Friday, November 25, 2005
 
That paperweight was supposed to be a cell-phone
There is NO cell coverage in my house. There is coverage if you walk out the front door and loiter about the stop sign 20 feet away. However if you go 100 feet east . . . no more coverage. Continue to the street corner, turn right, go 1/4 mile turn right again and . . . now can dial that call. You'll have coverage . . . for awhile.
About 3 months ago, I was standing on the hillside with a stunning view over Santa Rosa Plain and most of the City itself, but. . I had no cell coverage. This was a problem because a fellow horse rider had taken a fall and needed an ambulance. It was a Sunday, the caretaker wasn't home. Someone drove across the street and knocked on a door to get a landline so we could call in emergency services.
And I'm not the only one whining. From the Press Democrat
BEWARE THE DREADED DEAD SPOT: The single, flickering bar on Lisa Montgomery's cell phone display confirmed her worst fears -- she was in a cell phone dead spot.
The 21-year-old student had been driving along a dark stretch of Sonoma County highway near Freestone when she hit a deer, disabling her car.
She reached for her cell phone to call for help. It was after midnight and she was miles from her Occidental home. But the phone didn't work. She was in a spot with no reception. So she started walking.
"I didn't get home until 5 a.m.," said Montgomery, a Santa Rosa Junior College student who was returning from the Oakland airport. "I felt stranded and alone."
Montgomery has company. Cell phone users across the North Coast say they are frustrated by poor or no service -- a problem that often leaves them cut off from the world at critical times.

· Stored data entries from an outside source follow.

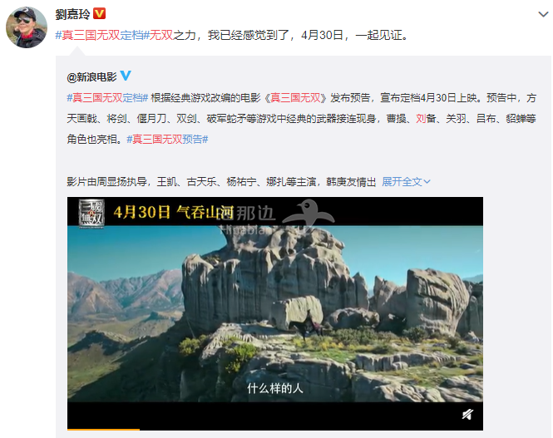The width and height of the screenshot is (553, 438).
Task: Open the #真三国无双预告# hashtag
Action: 167,140
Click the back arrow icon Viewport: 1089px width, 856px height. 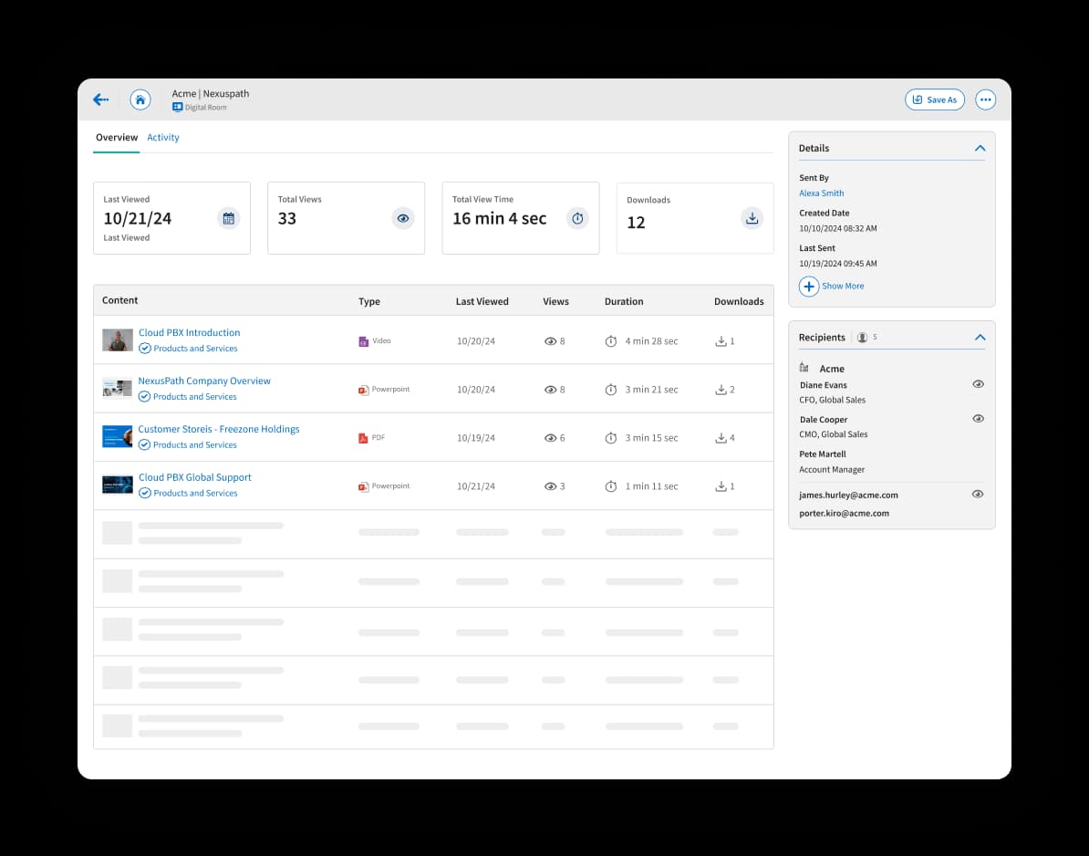(x=101, y=99)
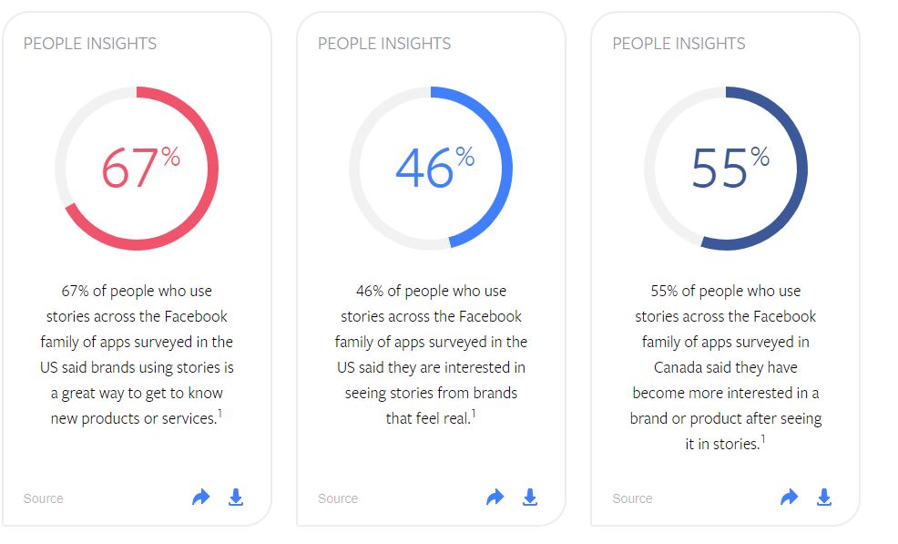This screenshot has width=898, height=544.
Task: Select People Insights heading on second card
Action: [384, 44]
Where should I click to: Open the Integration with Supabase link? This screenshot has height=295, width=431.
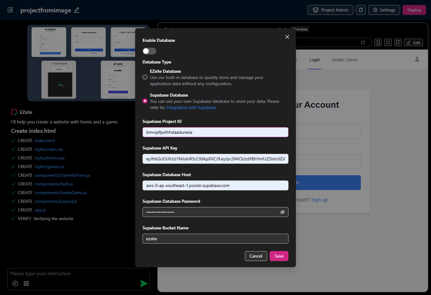[191, 107]
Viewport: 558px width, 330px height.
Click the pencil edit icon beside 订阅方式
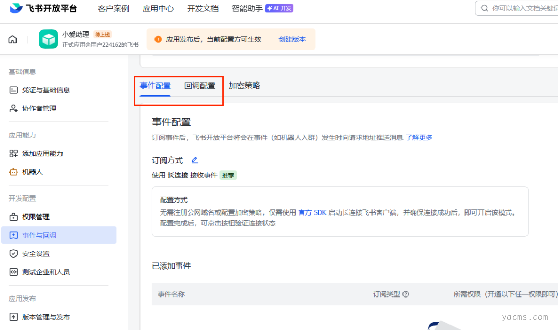point(195,160)
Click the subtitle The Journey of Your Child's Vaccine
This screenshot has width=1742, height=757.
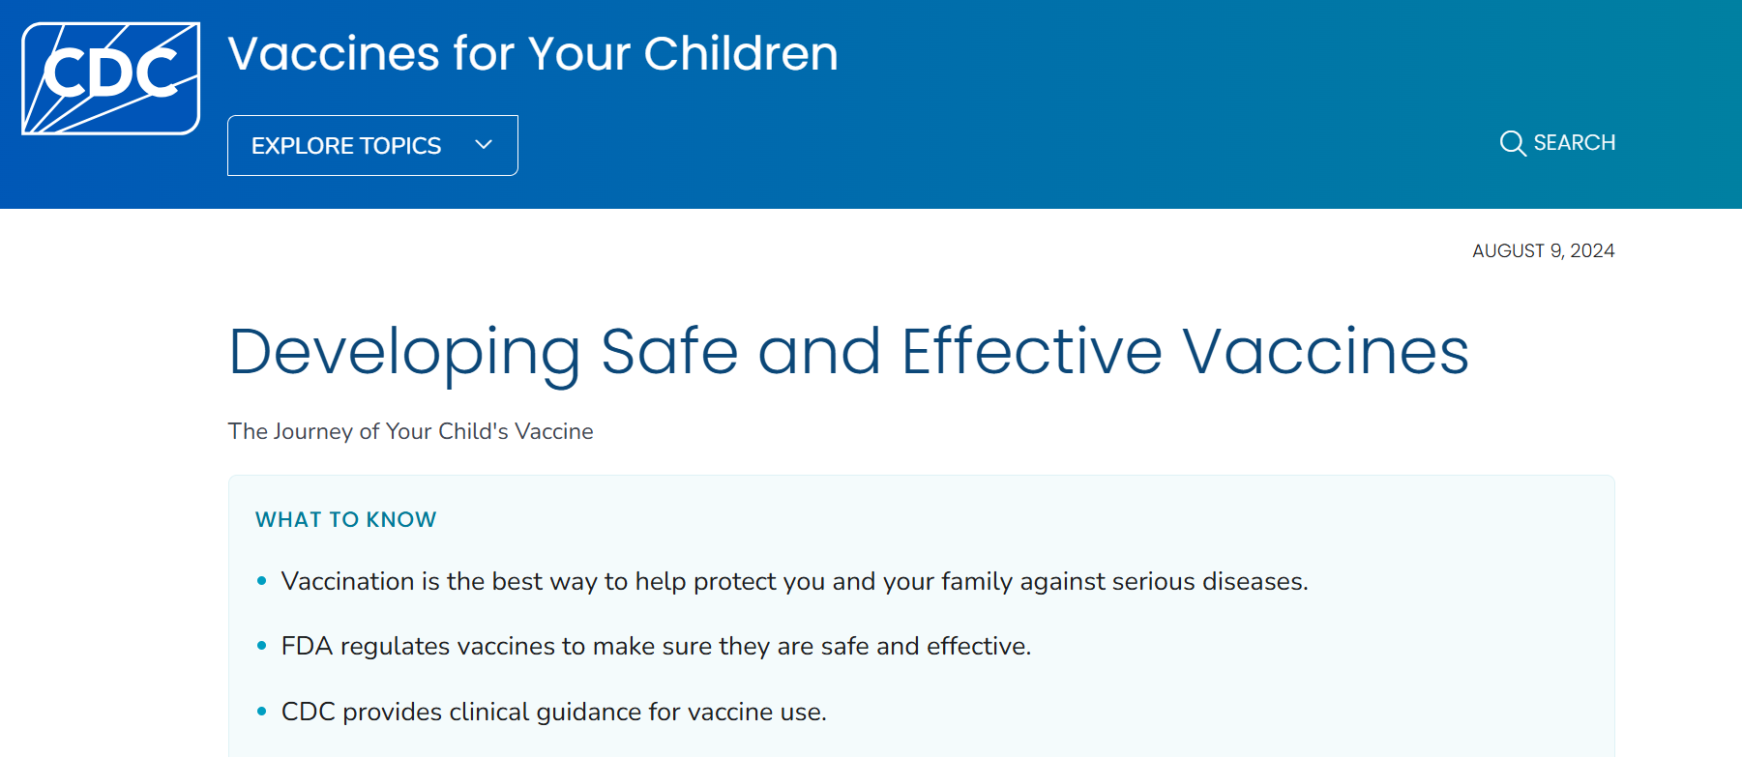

So where's my reduced fee for reduced coverage? Ha, well, I have Cingular and so does my sister so we can talk for free, or, no extra charge. Why is this good? She lives in Hershey, PA and I live in California. I think I shall have to park in a NOT dead zone and rack up some minutes. . .

 
Ahhh....Thanksgiving!
The turkey - - he waz huge! the company it was incomparable! the day was full of good conversation with relatives and friends... and now I'm the one that's stuffed.

Thursday, November 17, 2005
 
As the world turns...
From today's WaPo:
By a vote of 79 to 19, the Senate approved a resolution designating 2006 as "a period of significant transition to full Iraqi sovereignty . . . thereby creating the conditions for the phased redeployment of United States forces from Iraq." It would also require the White House to submit to Congress an unclassified report every 90 days detailing U.S. policy and military operations.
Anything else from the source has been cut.